Here, although Plaintiff was only employed at his last job for five years, he appears to have had a steady work history that, in total, spanned more than 25 years — with 19 of those years spent as a "manager's helper." ( See R. at 90.) Based on this lengthy work history, Plaintiffs "reports of pain may well be deserving of greater deference than given by the ALJ." Hohl v. Chater, No. 95 Civ. 4479 (DC), 1997 WL 651472, at *9 (S.D.N.Y. Oct. 20, 1997). I therefore also recommend that this matter be remanded so that the ALJ may make specific findings as to Plaintiffs credibility with regard to his alleged pain, specifically in light of Plaintiffs substantial work history.
CONCLUSION
For the foregoing reasons, I recommend that the Defendant's motion for judgment on the pleadings be denied, and the case remanded for further findings as to: (1) the appropriate exertional classification of Plaintiffs past relevant work, (2) whether Plaintiff is capable of performing that work and, if not, whether he is capable of performing alternative work available in the national economy; (3) whether, if Plaintiff is not entitled to disability benefits going forward, he is nonetheless entitled to benefits for any past, closed period; and (4) Plaintiffs credibility as to his claims of pain.

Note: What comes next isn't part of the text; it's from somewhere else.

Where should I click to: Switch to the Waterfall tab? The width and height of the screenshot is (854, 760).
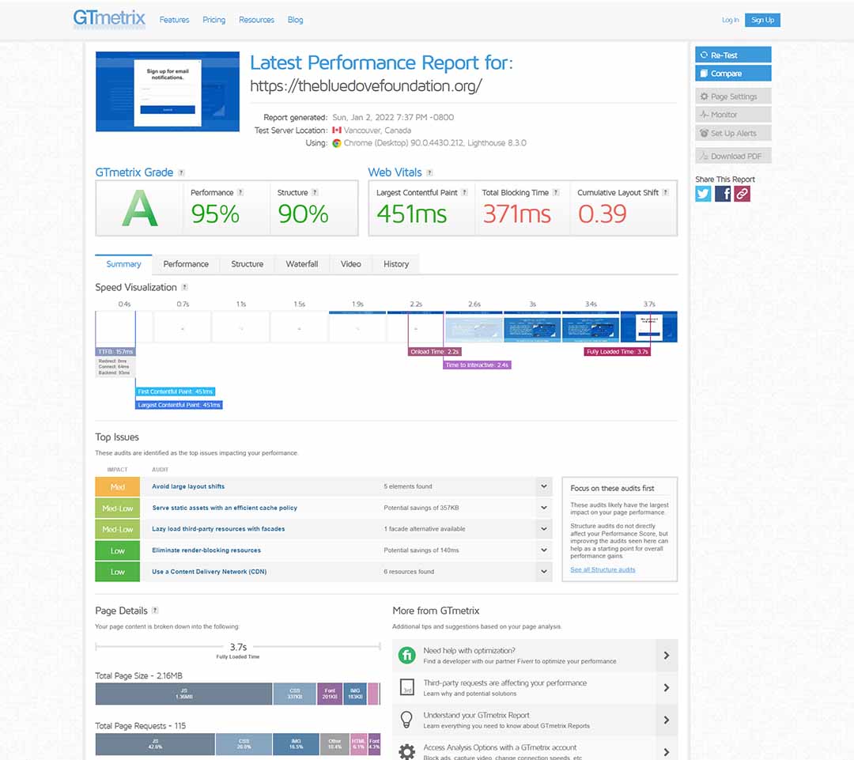(x=301, y=263)
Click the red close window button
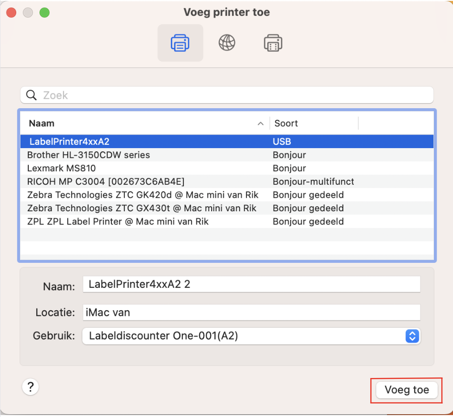Screen dimensions: 453x417 pos(11,13)
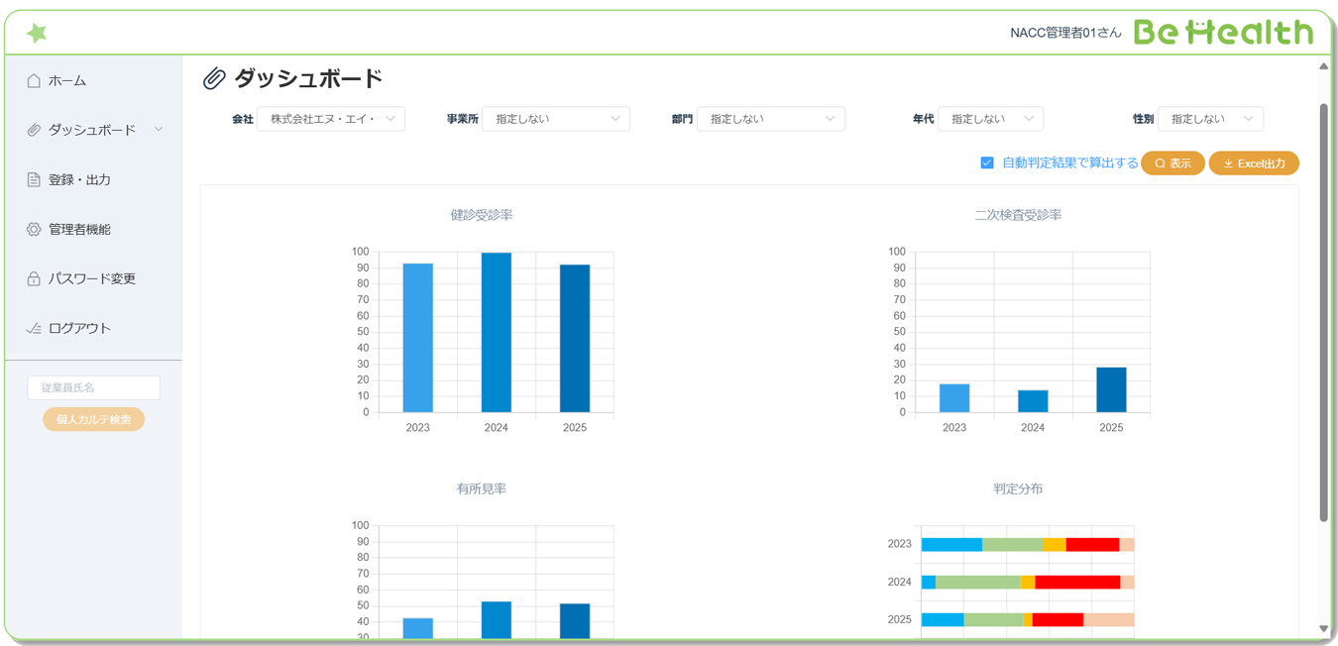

Pursuant to 28 U.S.C. § 636 (b)(1) and Rule 72(b) of the Federal Rules of Civil Procedure, the parties shall have ten (10) days from service of this Report to file written objections. See also Fed.R.Civ.P. 6. Such objections, and any responses to objections, shall be filed with the Clerk of Court, with courtesy copies delivered to the chambers of the Honorable Barbara S. Jones, United States Courthouse, 40 Centre Street, Room 2103, New York, New York 10007, and to the chambers of the undersigned, United States Courthouse, 40 Centre Street, Room 631, New York, New York, 10007. Any requests for an extension of time for filing objections must be directed to Judge Jones. FAILURE TO FILE OBJECTIONS WITHIN TEN (10) DAYS WILL RESULT IN A WAIVER OF OBJECTIONS AND WILL PRECLUDE APPELLATE REVIEW. See Thomas v. Arn, 474 U.S. 140, 155 (1985), reh'g denied, 474 U.S. 1111 (1986); IUE AFL-CIO Pension Fund v. Herrmann, 9 F.3d 1049, 1054 (2d Cir. 1993), cert. denied, 513 U.S. 822 (1994); Frank v. Johnson, 968 F.2d 298, 300 (2d Cir. 1992); Wesolek v. Canadair Ltd., 838 F.2d 55, 58 (2d Cir. 1988); McCarthy v. Manson, 714 F.2d 234, 237-38 (2d Cir. 1983).